IRS files tax lien against Rose



By John Erardi
Enquirer staff writer

AT A GLANCE
The $973,693.28 lien filed by the IRS against Pete Rose represents the tax liability, along with interest and penalties, of the following year's tax returns:

1997: $233,077.59

1999: $248,473.57

2000: $45,466.27

2001: $300,521.02

2002: $146,154.83

The Internal Revenue Service has filed an almost $1 million tax lien against former Cincinnati Reds star Pete Rose in Broward County, Fla., according to the Broward County clerk's office.

The lien is for taxes owed, along with interest and penalties, on five years worth of Rose's individual tax returns: 1997, and 1999 through 2002.

Rose's petition for reinstatement to baseball was derailed last year when the Enquirer reported that he owed the IRS $151,690 on his 1998 tax filing. He eventually paid that debt, which was viewed as helping his case for reinstatement to baseball.

But baseball's position on Rose has remained wait-and-see.

Until Rose is reinstated, he can't be considered for the Baseball Hall of Fame.

Rose has been banned from baseball since 1989 because of his involvement in gambling.

But now Rose has an even bigger federal debt: $973,693.28.

Rose's business agent, Warren Greene, did not return calls Thursday. Major League Baseball officials also did not return calls.

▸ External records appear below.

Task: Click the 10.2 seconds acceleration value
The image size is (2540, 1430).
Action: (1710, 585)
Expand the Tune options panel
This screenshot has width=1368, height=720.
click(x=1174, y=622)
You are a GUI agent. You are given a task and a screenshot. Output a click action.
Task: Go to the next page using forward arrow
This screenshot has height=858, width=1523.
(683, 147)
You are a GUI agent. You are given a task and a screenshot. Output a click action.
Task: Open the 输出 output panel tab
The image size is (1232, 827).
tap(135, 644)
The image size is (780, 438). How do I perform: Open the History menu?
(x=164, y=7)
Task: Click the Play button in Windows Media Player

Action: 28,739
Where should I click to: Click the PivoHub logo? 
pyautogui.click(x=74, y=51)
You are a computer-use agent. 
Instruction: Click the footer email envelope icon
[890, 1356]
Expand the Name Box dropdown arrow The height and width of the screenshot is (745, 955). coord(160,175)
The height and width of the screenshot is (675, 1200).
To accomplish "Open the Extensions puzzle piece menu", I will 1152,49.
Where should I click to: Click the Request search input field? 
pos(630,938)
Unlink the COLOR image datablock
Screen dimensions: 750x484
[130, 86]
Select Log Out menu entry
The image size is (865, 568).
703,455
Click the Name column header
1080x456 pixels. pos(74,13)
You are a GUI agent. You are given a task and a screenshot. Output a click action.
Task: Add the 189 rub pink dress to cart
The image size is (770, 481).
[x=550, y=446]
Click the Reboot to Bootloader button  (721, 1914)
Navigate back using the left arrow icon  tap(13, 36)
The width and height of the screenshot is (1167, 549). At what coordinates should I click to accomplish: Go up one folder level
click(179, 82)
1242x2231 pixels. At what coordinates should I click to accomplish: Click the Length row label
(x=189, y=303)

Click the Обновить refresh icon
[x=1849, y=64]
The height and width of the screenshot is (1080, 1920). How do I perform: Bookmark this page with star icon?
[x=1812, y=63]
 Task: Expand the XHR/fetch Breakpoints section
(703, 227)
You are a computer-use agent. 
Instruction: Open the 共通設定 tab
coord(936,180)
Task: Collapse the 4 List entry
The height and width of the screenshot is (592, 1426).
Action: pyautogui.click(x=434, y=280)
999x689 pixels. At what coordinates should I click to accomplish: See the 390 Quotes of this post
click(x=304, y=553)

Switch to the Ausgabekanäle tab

Gloria Sutton, a spokeswoman for the IRS, could not speak specifically about Rose's case but said the IRS always has considerable discussion with the taxpayer and his or her representatives before filing a lien.

"It's something that the taxpayer is well aware of - it's not something they don't know," she said.

Paul Caron, a University of Cincinnati tax law professor, said the IRS files a lien only after repeated effort at collection.

"His property is (now) frozen," Caron said. "He's not going to be able to sell it or refinance it or do anything with it until he satisfies the debt and the lien is removed."

The lien is the first step of the IRS taking aggressive action to get its money, Caron said. Next would come attaching of properties and income, such as that which Rose derives from public appearances and selling memorabilia.

"The IRS filed this lien to get (Rose's) attention, to ratchet things up," Caron said. "That they had to file this lien suggests that they haven't been able to get Mr. Rose to take this debt seriously. ... To have a lien in that amount, that's a big number."

Caron said he was surprised a payment plan was not worked out.

"A payment plan would have kept this out of the newspapers," Caron said. "What they (the IRS) want is a good-faith effort to pay. The IRS has a history, of the last five years or so, that if a debtor will meet them halfway - actually, not even halfway - if the (taxpayer) will begin some kind of payment plan, then it can worked out."